_EXERCISE BRIEF_
Read the lines below and count those that have the word "tree". Respond with the number only.

_SUPPLIED MATERIAL_
────────────────────────────────────────

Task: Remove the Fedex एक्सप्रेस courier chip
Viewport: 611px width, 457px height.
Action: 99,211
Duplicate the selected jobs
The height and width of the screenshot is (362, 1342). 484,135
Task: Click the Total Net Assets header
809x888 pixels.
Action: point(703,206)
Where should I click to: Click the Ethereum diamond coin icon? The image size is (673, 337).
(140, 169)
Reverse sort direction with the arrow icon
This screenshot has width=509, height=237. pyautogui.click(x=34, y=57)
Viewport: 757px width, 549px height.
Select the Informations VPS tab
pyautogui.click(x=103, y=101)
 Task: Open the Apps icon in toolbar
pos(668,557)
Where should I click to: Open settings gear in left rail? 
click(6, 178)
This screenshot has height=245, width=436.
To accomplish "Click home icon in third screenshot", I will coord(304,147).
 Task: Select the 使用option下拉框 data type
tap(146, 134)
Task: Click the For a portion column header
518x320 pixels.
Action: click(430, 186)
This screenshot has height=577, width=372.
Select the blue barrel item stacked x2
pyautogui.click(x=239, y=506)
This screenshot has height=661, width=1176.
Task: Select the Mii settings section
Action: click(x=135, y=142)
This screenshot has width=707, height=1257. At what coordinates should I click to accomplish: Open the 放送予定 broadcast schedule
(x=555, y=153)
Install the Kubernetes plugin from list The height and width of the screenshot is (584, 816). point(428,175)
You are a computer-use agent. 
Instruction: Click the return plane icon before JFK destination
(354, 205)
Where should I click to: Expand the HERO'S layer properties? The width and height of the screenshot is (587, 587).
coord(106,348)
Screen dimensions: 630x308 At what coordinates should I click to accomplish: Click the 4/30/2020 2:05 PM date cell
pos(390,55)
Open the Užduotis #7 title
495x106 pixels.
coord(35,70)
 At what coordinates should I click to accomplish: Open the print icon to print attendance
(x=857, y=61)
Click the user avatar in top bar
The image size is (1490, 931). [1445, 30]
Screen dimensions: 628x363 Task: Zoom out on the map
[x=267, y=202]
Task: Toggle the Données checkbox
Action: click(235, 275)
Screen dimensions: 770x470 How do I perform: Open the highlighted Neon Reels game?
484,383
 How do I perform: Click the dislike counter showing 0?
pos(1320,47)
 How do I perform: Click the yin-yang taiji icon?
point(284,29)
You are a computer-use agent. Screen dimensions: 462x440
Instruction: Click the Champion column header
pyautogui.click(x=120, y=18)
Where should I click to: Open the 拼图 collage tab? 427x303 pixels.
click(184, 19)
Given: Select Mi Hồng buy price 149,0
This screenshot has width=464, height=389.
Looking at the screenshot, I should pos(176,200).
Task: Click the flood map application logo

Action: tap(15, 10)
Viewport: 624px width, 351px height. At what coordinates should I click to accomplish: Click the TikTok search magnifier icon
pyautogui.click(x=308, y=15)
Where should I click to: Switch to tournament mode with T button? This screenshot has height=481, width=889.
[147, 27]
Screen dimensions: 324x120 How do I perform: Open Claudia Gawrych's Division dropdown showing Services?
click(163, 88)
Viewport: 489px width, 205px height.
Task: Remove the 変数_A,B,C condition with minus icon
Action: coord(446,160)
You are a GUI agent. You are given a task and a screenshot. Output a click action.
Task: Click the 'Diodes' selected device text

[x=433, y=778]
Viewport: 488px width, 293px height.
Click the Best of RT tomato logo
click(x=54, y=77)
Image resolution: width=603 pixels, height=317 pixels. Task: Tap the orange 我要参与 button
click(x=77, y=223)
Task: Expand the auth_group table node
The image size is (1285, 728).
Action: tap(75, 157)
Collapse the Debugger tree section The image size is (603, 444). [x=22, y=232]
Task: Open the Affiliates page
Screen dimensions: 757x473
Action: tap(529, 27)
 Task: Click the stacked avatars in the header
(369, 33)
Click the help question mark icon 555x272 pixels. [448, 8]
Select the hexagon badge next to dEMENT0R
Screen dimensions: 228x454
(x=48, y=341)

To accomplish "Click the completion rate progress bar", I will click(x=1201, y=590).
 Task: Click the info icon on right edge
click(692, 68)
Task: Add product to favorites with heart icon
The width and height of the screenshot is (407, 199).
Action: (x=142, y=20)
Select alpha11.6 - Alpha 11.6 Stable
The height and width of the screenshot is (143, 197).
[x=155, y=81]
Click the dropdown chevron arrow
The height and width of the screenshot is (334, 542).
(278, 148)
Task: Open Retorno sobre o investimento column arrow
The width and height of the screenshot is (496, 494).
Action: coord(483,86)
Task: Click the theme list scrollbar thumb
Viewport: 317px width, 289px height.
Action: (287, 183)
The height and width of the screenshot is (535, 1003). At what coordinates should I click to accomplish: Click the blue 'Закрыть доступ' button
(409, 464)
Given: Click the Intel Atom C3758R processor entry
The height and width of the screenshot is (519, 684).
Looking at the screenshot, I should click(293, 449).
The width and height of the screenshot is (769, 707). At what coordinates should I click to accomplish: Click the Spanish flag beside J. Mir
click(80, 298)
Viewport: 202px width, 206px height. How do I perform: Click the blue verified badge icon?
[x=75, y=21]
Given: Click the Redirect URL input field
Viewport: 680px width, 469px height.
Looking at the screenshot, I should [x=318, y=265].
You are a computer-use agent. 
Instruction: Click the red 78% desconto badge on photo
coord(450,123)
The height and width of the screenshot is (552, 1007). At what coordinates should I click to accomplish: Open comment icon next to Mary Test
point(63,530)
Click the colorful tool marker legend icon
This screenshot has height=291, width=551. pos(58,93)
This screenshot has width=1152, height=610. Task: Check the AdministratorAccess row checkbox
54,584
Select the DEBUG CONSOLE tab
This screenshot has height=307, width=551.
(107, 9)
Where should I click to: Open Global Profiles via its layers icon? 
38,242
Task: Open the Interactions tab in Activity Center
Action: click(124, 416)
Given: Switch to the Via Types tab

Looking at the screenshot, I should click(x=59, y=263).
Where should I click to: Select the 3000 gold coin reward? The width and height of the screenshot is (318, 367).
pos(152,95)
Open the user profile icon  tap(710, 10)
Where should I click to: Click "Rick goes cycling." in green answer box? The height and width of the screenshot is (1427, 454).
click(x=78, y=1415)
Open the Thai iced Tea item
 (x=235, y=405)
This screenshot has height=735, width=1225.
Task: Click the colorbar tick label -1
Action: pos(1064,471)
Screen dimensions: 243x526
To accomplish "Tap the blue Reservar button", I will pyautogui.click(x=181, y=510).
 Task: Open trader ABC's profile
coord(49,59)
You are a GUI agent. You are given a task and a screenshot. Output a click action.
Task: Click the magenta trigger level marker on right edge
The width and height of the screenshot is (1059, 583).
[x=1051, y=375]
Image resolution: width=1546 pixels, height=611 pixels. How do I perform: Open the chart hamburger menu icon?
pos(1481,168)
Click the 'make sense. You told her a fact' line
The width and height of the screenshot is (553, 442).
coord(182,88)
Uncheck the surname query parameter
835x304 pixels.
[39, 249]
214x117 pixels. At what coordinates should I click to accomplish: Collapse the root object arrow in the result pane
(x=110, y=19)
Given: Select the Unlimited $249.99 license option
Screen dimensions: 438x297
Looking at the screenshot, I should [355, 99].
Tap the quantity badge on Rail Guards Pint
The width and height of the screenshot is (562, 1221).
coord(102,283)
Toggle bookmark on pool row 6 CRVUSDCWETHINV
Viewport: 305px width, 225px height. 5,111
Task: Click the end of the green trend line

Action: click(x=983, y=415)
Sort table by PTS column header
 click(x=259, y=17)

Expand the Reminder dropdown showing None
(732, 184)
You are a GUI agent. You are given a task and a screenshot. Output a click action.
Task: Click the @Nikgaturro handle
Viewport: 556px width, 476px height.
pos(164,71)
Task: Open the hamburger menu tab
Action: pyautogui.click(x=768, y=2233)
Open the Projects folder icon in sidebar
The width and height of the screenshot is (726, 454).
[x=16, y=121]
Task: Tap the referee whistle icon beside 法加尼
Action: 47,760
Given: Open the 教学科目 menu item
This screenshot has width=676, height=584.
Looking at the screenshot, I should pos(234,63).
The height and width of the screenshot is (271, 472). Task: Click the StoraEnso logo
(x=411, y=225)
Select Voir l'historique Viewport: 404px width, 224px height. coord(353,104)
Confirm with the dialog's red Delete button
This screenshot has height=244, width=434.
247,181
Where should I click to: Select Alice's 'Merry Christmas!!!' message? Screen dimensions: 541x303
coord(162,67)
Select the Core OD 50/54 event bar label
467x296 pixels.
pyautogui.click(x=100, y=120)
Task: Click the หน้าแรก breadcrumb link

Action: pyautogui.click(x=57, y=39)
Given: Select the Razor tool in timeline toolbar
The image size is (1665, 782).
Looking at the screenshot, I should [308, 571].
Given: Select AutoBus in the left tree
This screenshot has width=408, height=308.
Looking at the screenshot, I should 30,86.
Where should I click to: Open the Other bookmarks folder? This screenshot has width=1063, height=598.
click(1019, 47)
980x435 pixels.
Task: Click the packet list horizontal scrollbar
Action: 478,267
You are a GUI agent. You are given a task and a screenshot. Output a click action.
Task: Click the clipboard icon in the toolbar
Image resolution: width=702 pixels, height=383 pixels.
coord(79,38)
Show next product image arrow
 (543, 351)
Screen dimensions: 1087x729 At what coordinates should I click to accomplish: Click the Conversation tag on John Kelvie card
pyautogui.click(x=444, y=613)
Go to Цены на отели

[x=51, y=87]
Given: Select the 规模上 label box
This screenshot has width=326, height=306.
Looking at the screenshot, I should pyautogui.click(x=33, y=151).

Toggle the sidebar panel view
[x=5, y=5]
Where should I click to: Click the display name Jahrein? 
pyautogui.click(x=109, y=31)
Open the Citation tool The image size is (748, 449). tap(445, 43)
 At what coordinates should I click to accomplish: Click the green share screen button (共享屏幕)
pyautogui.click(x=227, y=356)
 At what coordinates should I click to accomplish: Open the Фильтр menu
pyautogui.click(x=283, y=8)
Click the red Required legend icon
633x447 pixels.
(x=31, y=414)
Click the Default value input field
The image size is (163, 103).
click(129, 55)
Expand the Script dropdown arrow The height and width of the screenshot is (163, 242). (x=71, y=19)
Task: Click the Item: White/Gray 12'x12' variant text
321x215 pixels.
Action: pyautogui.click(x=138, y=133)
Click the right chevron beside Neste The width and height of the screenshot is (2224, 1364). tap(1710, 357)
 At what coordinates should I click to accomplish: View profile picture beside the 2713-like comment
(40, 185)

────────────────────────────────────────

_OUTPUT FOR THIS EXERCISE_
2